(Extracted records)
◇ ◇ ◇ ◇
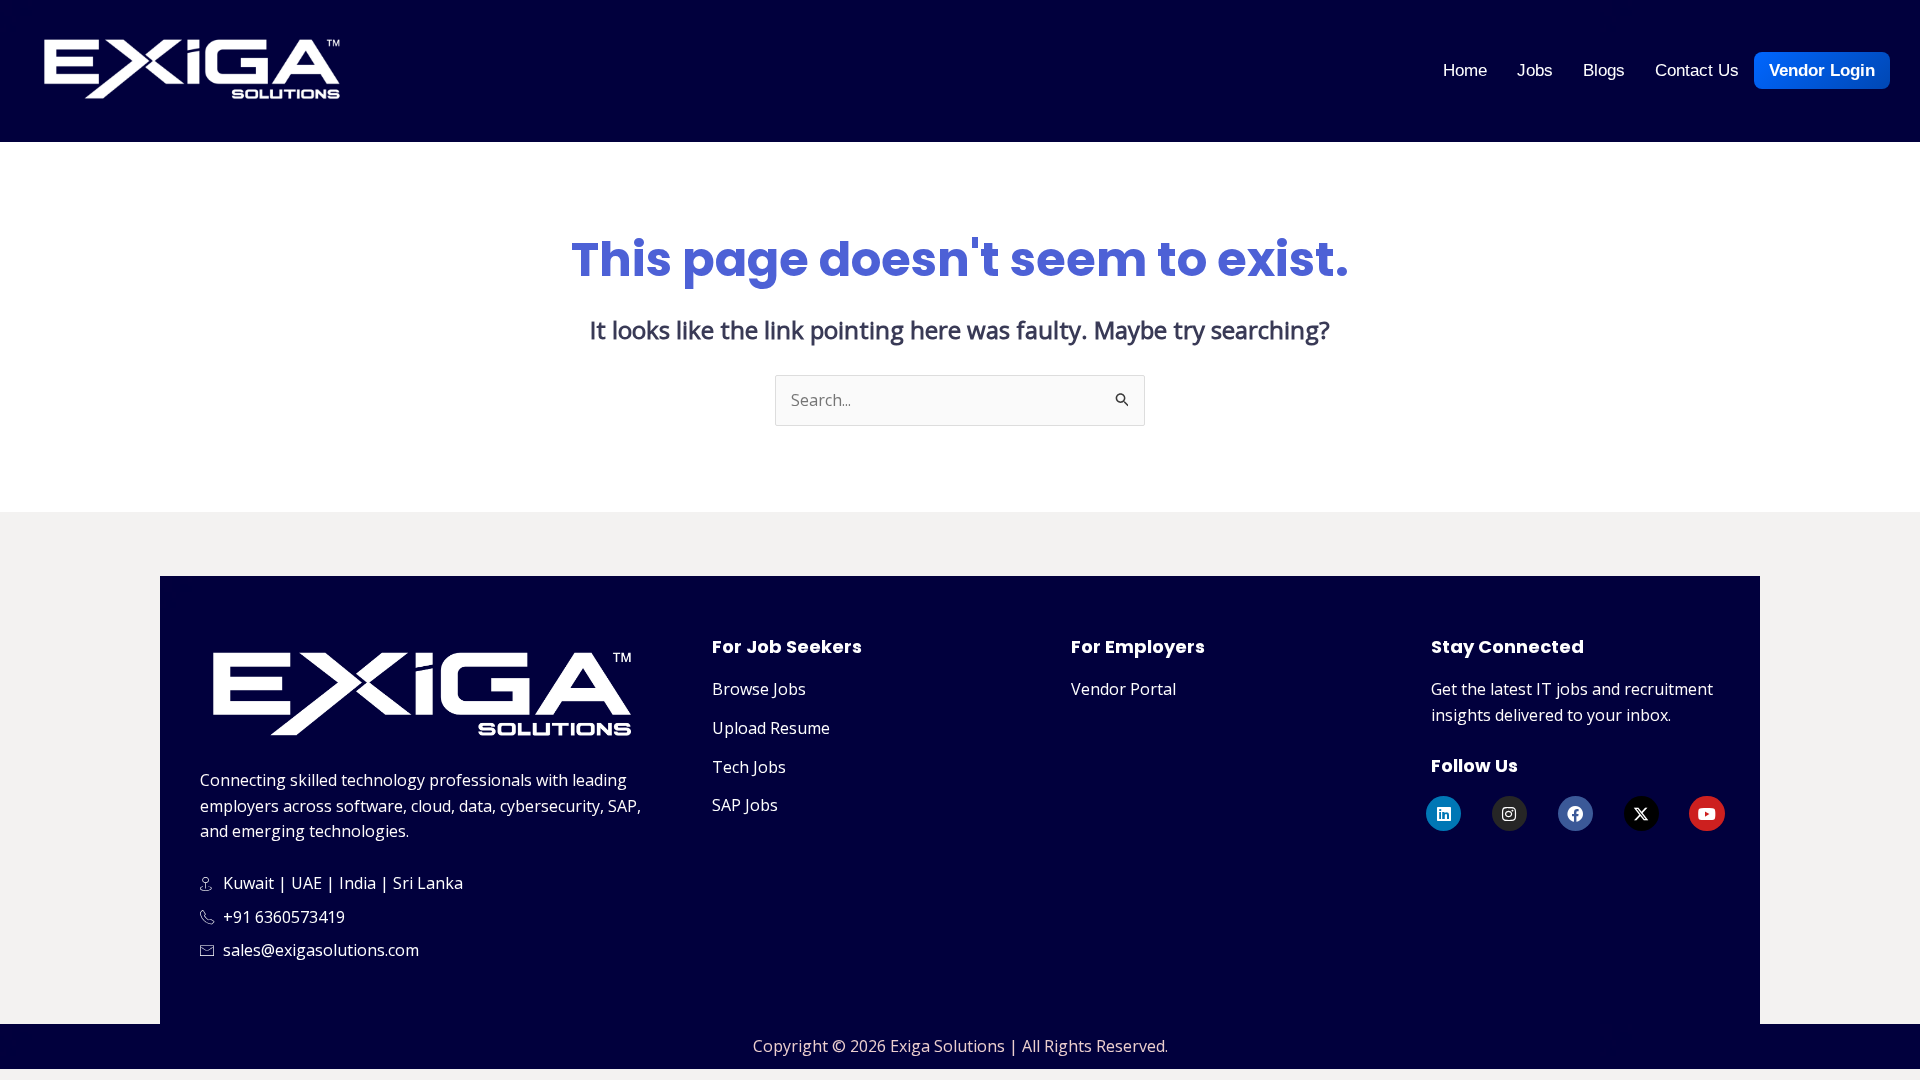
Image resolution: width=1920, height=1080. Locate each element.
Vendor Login (1822, 70)
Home (1465, 70)
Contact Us (1697, 70)
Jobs (1535, 70)
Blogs (1604, 70)
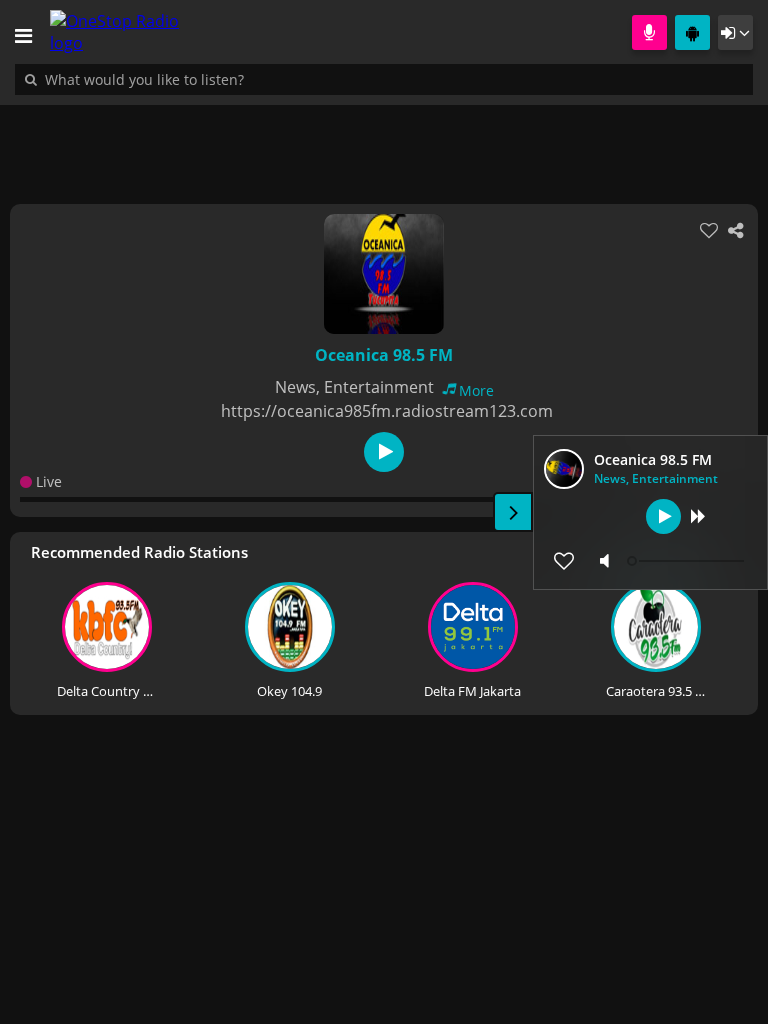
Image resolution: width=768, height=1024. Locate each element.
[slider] (688, 561)
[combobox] (205, 79)
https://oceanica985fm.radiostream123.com (387, 411)
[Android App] (692, 32)
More (476, 390)
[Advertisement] (384, 144)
◇ ◇ ◇ ◇
Try it:
Set down each of the records precisely, leaving any pictures behind.

Result of this task:
Image resolution: width=1920, height=1080. Locate each element.
Vendor Login (1822, 70)
Home (1465, 70)
Contact Us (1697, 70)
Jobs (1535, 70)
Blogs (1604, 70)
Image resolution: width=768, height=1024. Locate each element.
[slider] (688, 561)
[combobox] (205, 79)
https://oceanica985fm.radiostream123.com (387, 411)
[Android App] (692, 32)
More (476, 390)
[Advertisement] (384, 144)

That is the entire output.